§ YOUR TASK
Put the lines below into a JSON list of strings, one string per line, skipping blank lines and leaving out the pictures.

§ RECORDS FOR THIS TASK
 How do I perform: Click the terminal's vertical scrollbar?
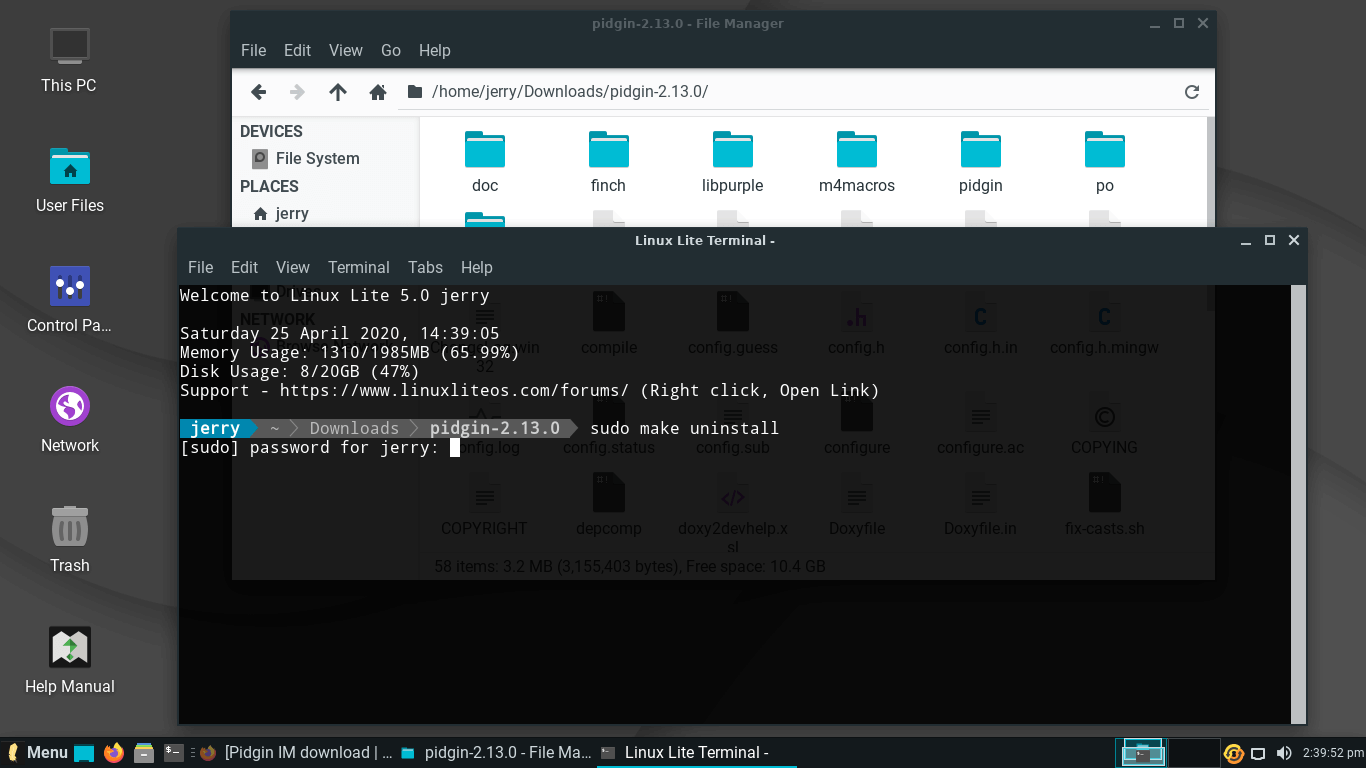1298,500
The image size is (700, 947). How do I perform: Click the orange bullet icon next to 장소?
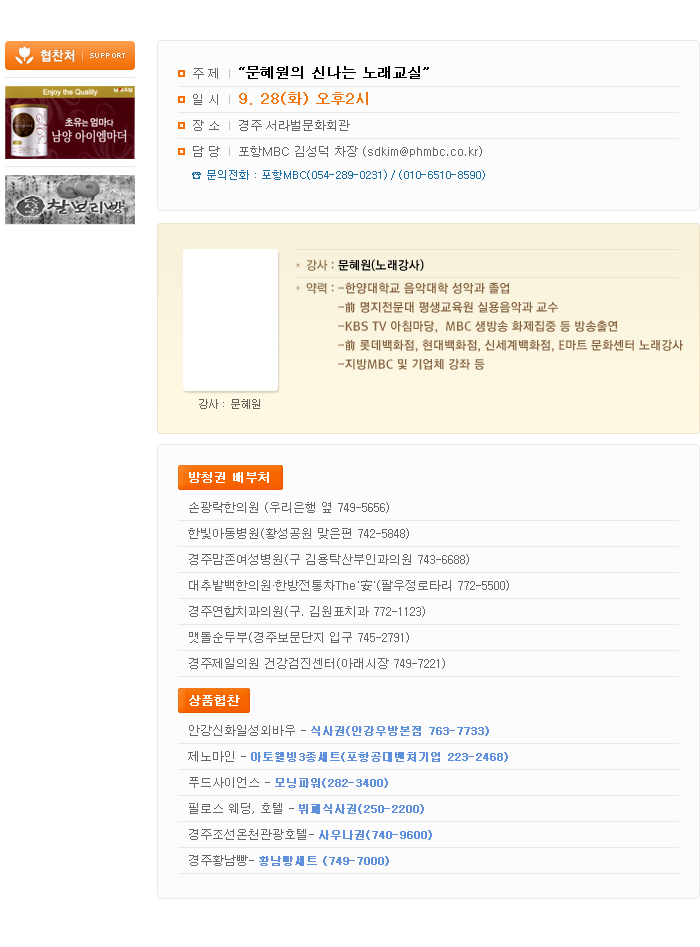click(181, 126)
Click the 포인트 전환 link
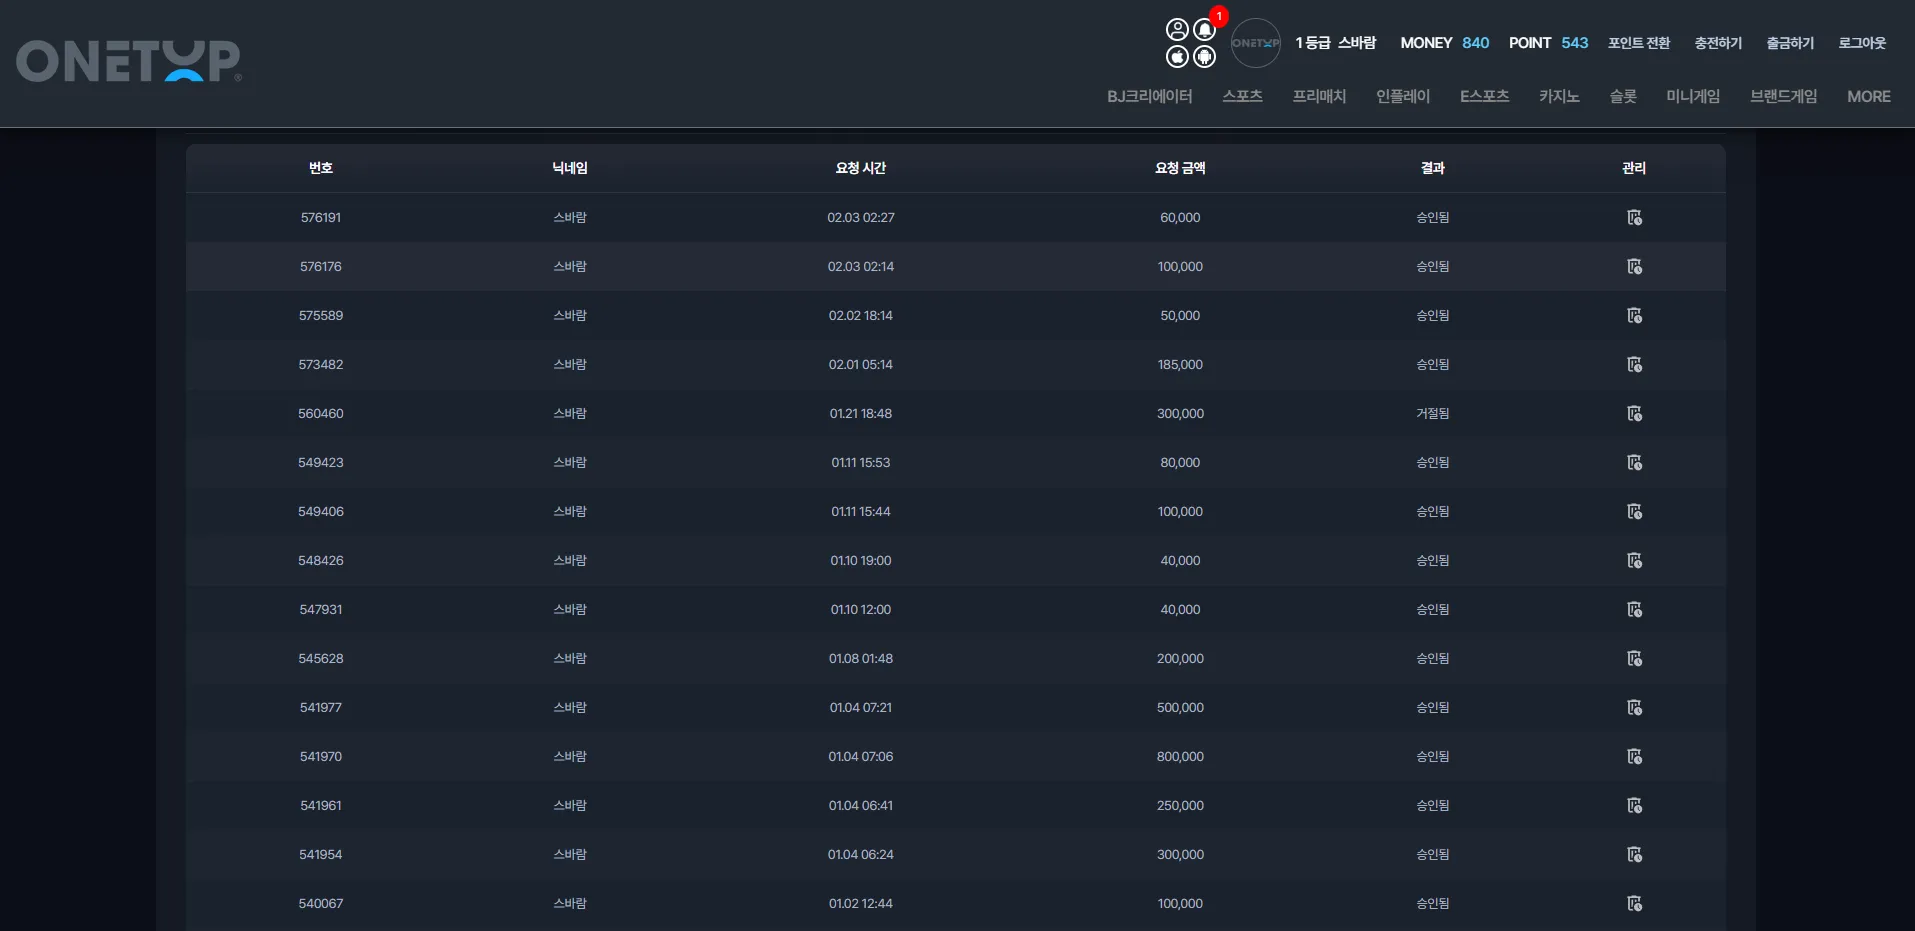This screenshot has height=931, width=1915. tap(1639, 43)
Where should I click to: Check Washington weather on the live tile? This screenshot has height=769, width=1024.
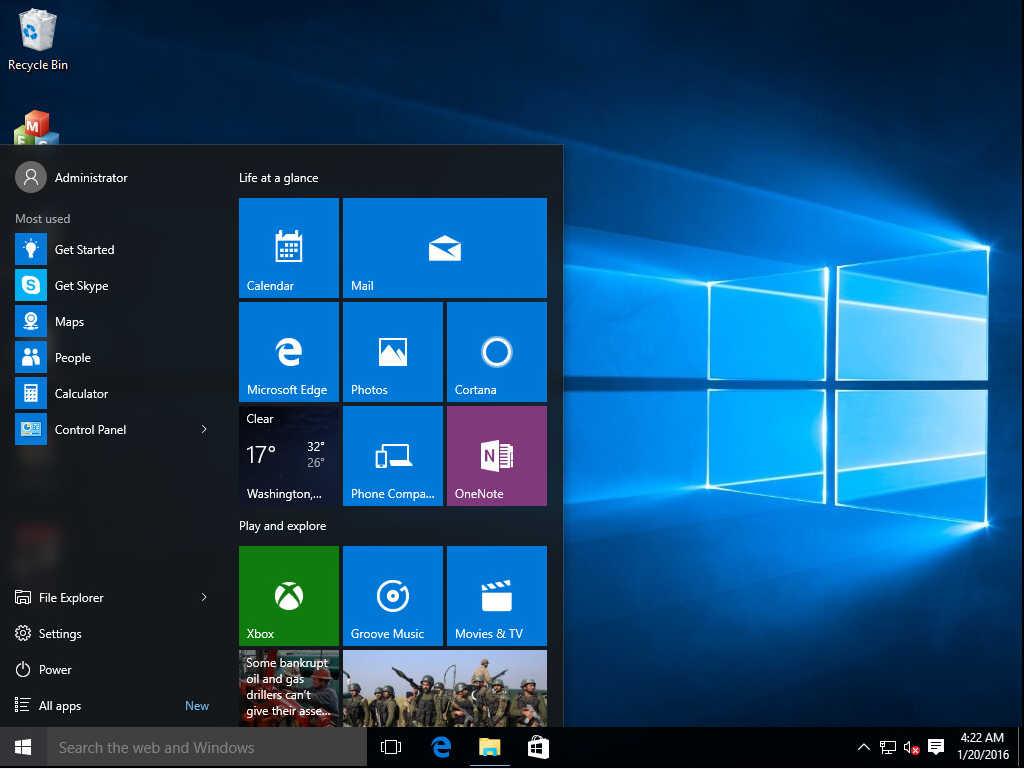288,455
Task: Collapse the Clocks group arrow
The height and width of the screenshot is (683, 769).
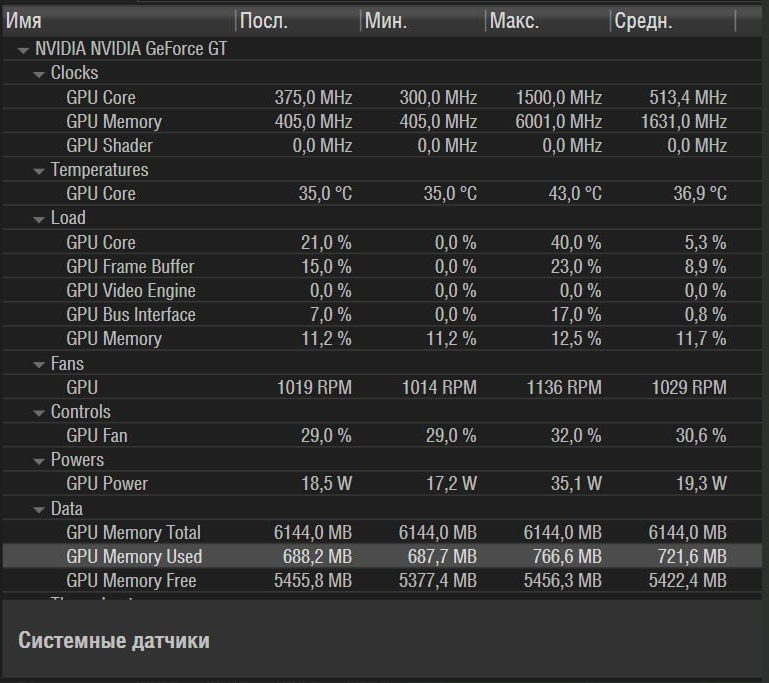Action: [x=39, y=75]
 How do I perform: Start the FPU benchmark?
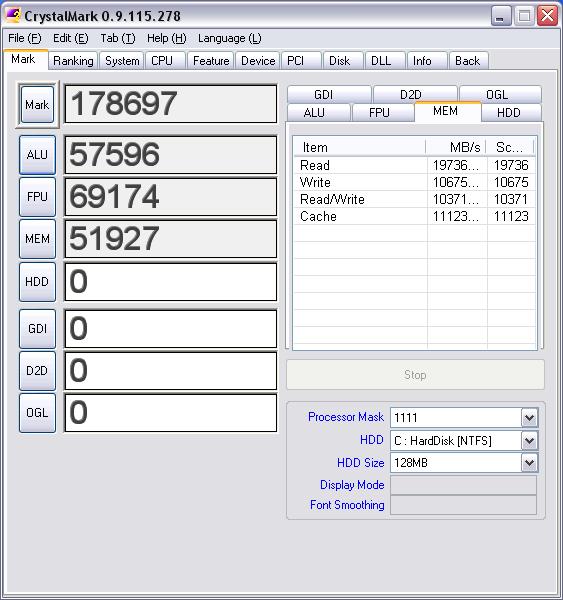pos(37,197)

§ OUTPUT OF THE EXERCISE
[
  " How do I perform: Click the terminal's vertical scrollbar?",
  "1298,500",
  "The image size is (700, 947). How do I perform: Click the orange bullet icon next to 장소?",
  "click(181, 126)",
  "Click the 포인트 전환 link",
  "This screenshot has height=931, width=1915. tap(1639, 43)",
  "Where should I click to: Check Washington weather on the live tile? This screenshot has height=769, width=1024.",
  "288,455",
  "Task: Collapse the Clocks group arrow",
  "The height and width of the screenshot is (683, 769).",
  "Action: [x=39, y=75]",
  " How do I perform: Start the FPU benchmark?",
  "pos(37,197)"
]